Conquérir le monde rural, et notamment les professions agricoles : cet objectif du Front national a servi de fil rouge à la visite de Marine Le Pen au Salon de l’agriculture, jeudi à Paris. Entourée de quelques cadres du parti et de nombreux journalistes, la présidente du FN a entamé sa déambulation peu avant 10 heures du matin. Elle devait rester jusqu’à la fin d’après-midi dans les allées du salon. Sur son passage, les manifestations de curiosité ou de sympathies – et notamment les demandes de photos – l’ont emporté sur les remarques hostiles.

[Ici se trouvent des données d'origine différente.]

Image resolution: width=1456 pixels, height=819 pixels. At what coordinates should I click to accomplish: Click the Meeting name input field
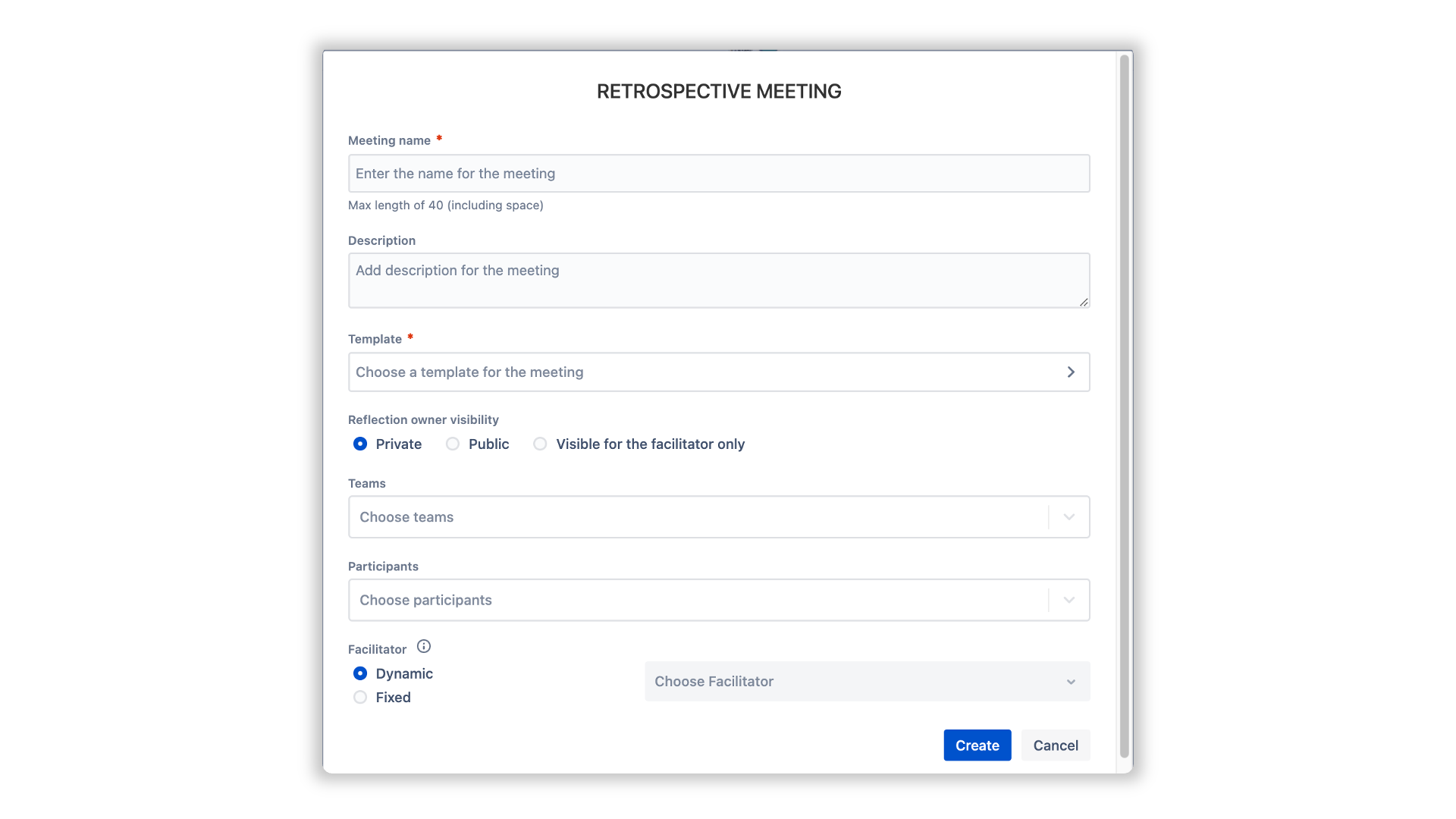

A l’approche des élections départementales, le parti d’extrême droite a redoublé d’efforts pour tenter de séduire les agriculteurs – soit environ un million de personnes en France, selon le recensement agricole de 2010. La profession reste largement ancrée à droite, 44% de ses représentants ayant voté pour Nicolas Sarkozy au premier tour de la présidentielle de 2012 ; mais ils avaient également été 19,5% à choisir Marine Le Pen, contre 18% pour l’ensemble des électeurs. Le FN espère progresser dans cet électorat pour mieux s’implanter dans les zones rurales, où il arrive en tête des intentions des votes pour les prochaines départementales.
«Miroir aux alouettes»
Pour cela, le mouvement lepéniste a développé un argumentaire spécifiquement dédié au monde agricole, fondé sur le protectionnisme et la disparition de la politique agricole commune (PAC). «Les agriculteurs français reçoivent bien 9,1 milliards d'euros par au titre de la PAC, explique Philippe Loiseau, député européen FN. Mais c'est oublier que la contribution française au budget européen atteint 21 milliards.» Le parti propose notamment de mettre fin à ces versements, et de consacrer 12,9 milliards à une «politique agricole française». Le FN se prépare également à lancer un collectif professionnel intitulé «France Ruralité». Deux de ses eurodéputés, Philippe Loiseau et Edouard Ferrand, ont d'ores et déjà entamé une série de déplacements sur le terrain pour faire valoir le programme frontiste.
Lors de leurs propres visites au salon, François Hollande, Manuel Valls, mais également Alain Juppé ont mis en garde les agriculteurs contre le «miroir aux alouettes» du vote FN. «Malgré toutes les imperfections de la Politique agricole commune, c'est quand même cette PAC qui a permis depuis cinquante ans à notre agriculture de se développer, a jugé ce dernier. Il faut regarder très précisément ce que c'est que le programme du Front national : un programme tout à fait démagogique qui conduira les finances françaises à la catastrophe.» Le président du syndicat agricole FNSEA a de son côté estimé que Marine Le Pen «vend beaucoup de peur» et «beaucoup de rumeurs» au monde paysan.